──────── Provided records

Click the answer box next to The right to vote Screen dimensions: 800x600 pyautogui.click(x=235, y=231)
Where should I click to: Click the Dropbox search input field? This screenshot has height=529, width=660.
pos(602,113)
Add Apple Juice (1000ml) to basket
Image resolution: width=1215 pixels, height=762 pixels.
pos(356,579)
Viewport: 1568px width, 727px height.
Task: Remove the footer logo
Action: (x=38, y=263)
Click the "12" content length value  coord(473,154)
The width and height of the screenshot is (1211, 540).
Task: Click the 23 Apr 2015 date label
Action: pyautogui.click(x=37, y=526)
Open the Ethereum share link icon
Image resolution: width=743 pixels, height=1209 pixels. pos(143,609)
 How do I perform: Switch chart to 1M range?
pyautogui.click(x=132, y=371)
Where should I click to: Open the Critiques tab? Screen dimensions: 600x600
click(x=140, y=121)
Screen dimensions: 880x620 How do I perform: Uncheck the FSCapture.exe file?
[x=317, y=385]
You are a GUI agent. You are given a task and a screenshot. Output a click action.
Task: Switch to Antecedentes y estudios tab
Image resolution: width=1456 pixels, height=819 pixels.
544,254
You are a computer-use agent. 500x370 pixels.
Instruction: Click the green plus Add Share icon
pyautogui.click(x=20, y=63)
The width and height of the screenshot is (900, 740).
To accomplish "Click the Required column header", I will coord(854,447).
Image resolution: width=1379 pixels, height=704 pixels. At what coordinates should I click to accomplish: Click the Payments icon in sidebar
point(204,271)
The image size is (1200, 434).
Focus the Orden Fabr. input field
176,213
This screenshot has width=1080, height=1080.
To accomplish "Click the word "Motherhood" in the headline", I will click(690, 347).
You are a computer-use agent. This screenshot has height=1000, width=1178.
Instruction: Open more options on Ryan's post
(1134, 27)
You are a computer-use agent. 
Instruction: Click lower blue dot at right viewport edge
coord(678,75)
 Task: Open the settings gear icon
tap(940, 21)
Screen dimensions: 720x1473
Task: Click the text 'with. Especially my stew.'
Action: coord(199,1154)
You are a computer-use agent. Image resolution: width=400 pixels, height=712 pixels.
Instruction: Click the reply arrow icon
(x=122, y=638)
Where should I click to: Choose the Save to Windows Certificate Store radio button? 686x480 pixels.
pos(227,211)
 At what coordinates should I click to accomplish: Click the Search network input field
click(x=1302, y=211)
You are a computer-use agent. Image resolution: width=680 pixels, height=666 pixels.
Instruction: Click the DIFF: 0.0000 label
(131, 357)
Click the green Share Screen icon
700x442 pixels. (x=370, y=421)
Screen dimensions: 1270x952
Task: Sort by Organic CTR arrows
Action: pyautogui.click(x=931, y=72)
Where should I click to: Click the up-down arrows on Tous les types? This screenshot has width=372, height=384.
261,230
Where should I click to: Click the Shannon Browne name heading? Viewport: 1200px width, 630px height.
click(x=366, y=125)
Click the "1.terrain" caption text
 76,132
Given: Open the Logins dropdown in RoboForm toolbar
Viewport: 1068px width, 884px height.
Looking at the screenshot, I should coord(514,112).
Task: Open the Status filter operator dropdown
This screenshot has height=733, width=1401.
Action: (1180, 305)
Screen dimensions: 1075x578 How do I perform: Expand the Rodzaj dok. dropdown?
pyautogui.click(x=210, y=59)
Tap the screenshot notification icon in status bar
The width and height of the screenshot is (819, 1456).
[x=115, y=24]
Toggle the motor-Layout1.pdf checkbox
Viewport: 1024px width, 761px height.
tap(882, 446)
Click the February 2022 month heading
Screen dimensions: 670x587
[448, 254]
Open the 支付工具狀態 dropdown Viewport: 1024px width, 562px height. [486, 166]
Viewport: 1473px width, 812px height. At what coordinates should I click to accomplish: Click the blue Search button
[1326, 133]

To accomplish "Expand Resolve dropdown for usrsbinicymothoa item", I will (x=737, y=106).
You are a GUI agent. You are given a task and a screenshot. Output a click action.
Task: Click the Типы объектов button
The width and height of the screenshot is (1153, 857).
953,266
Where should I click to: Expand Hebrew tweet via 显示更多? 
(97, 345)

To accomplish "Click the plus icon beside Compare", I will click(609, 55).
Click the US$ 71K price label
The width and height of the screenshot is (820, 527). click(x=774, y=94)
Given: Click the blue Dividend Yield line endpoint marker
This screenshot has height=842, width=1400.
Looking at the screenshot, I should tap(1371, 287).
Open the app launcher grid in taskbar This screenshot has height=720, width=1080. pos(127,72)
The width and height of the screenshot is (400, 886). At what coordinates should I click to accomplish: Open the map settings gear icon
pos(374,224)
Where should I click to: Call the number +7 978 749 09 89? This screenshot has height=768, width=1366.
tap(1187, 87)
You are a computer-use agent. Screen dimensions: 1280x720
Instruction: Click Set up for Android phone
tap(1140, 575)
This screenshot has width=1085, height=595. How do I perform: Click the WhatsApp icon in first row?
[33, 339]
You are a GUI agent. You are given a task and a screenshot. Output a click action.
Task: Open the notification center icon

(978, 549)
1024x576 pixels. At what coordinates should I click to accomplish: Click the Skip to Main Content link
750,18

────────────────

_Exercise_: Reproduce all of the entries verbatim.

_Reply_:
Click the answer box next to The right to vote Screen dimensions: 800x600 pyautogui.click(x=235, y=231)
Where should I click to: Click the Dropbox search input field? This screenshot has height=529, width=660.
pos(602,113)
Add Apple Juice (1000ml) to basket
Image resolution: width=1215 pixels, height=762 pixels.
pos(356,579)
Viewport: 1568px width, 727px height.
Task: Remove the footer logo
Action: (x=38, y=263)
Click the "12" content length value  coord(473,154)
The width and height of the screenshot is (1211, 540).
Task: Click the 23 Apr 2015 date label
Action: pyautogui.click(x=37, y=526)
Open the Ethereum share link icon
Image resolution: width=743 pixels, height=1209 pixels. pos(143,609)
 How do I perform: Switch chart to 1M range?
pyautogui.click(x=132, y=371)
Where should I click to: Open the Critiques tab? Screen dimensions: 600x600
click(x=140, y=121)
Screen dimensions: 880x620 How do I perform: Uncheck the FSCapture.exe file?
[x=317, y=385]
You are a GUI agent. You are given a task and a screenshot. Output a click action.
Task: Switch to Antecedentes y estudios tab
Image resolution: width=1456 pixels, height=819 pixels.
544,254
You are a computer-use agent. 500x370 pixels.
Instruction: Click the green plus Add Share icon
pyautogui.click(x=20, y=63)
The width and height of the screenshot is (900, 740).
To accomplish "Click the Required column header", I will coord(854,447).
Image resolution: width=1379 pixels, height=704 pixels. At what coordinates should I click to accomplish: Click the Payments icon in sidebar
point(204,271)
The image size is (1200, 434).
Focus the Orden Fabr. input field
176,213
This screenshot has width=1080, height=1080.
To accomplish "Click the word "Motherhood" in the headline", I will click(690, 347).
You are a computer-use agent. This screenshot has height=1000, width=1178.
Instruction: Open more options on Ryan's post
(1134, 27)
You are a computer-use agent. 
Instruction: Click lower blue dot at right viewport edge
coord(678,75)
 Task: Open the settings gear icon
tap(940, 21)
Screen dimensions: 720x1473
Task: Click the text 'with. Especially my stew.'
Action: coord(199,1154)
You are a computer-use agent. Image resolution: width=400 pixels, height=712 pixels.
Instruction: Click the reply arrow icon
(x=122, y=638)
Where should I click to: Choose the Save to Windows Certificate Store radio button? 686x480 pixels.
pos(227,211)
 At what coordinates should I click to accomplish: Click the Search network input field
click(x=1302, y=211)
You are a computer-use agent. Image resolution: width=680 pixels, height=666 pixels.
Instruction: Click the DIFF: 0.0000 label
(131, 357)
Click the green Share Screen icon
700x442 pixels. (x=370, y=421)
Screen dimensions: 1270x952
Task: Sort by Organic CTR arrows
Action: pyautogui.click(x=931, y=72)
Where should I click to: Click the up-down arrows on Tous les types? This screenshot has width=372, height=384.
261,230
Where should I click to: Click the Shannon Browne name heading? Viewport: 1200px width, 630px height.
click(x=366, y=125)
Click the "1.terrain" caption text
 76,132
Given: Open the Logins dropdown in RoboForm toolbar
Viewport: 1068px width, 884px height.
Looking at the screenshot, I should coord(514,112).
Task: Open the Status filter operator dropdown
This screenshot has height=733, width=1401.
Action: (1180, 305)
Screen dimensions: 1075x578 How do I perform: Expand the Rodzaj dok. dropdown?
pyautogui.click(x=210, y=59)
Tap the screenshot notification icon in status bar
The width and height of the screenshot is (819, 1456).
[x=115, y=24]
Toggle the motor-Layout1.pdf checkbox
Viewport: 1024px width, 761px height.
tap(882, 446)
Click the February 2022 month heading
Screen dimensions: 670x587
[448, 254]
Open the 支付工具狀態 dropdown Viewport: 1024px width, 562px height. [486, 166]
Viewport: 1473px width, 812px height. At what coordinates should I click to accomplish: Click the blue Search button
[1326, 133]

To accomplish "Expand Resolve dropdown for usrsbinicymothoa item", I will (x=737, y=106).
You are a GUI agent. You are given a task and a screenshot. Output a click action.
Task: Click the Типы объектов button
The width and height of the screenshot is (1153, 857).
953,266
Where should I click to: Expand Hebrew tweet via 显示更多? 
(97, 345)

To accomplish "Click the plus icon beside Compare", I will click(609, 55).
Click the US$ 71K price label
The width and height of the screenshot is (820, 527). click(x=774, y=94)
Given: Click the blue Dividend Yield line endpoint marker
This screenshot has height=842, width=1400.
Looking at the screenshot, I should tap(1371, 287).
Open the app launcher grid in taskbar This screenshot has height=720, width=1080. pos(127,72)
The width and height of the screenshot is (400, 886). At what coordinates should I click to accomplish: Open the map settings gear icon
pos(374,224)
Where should I click to: Call the number +7 978 749 09 89? This screenshot has height=768, width=1366.
tap(1187, 87)
You are a computer-use agent. Screen dimensions: 1280x720
Instruction: Click Set up for Android phone
tap(1140, 575)
This screenshot has width=1085, height=595. How do I perform: Click the WhatsApp icon in first row?
[33, 339]
You are a GUI agent. You are given a task and a screenshot. Output a click action.
Task: Open the notification center icon

(978, 549)
1024x576 pixels. At what coordinates should I click to accomplish: Click the Skip to Main Content link
750,18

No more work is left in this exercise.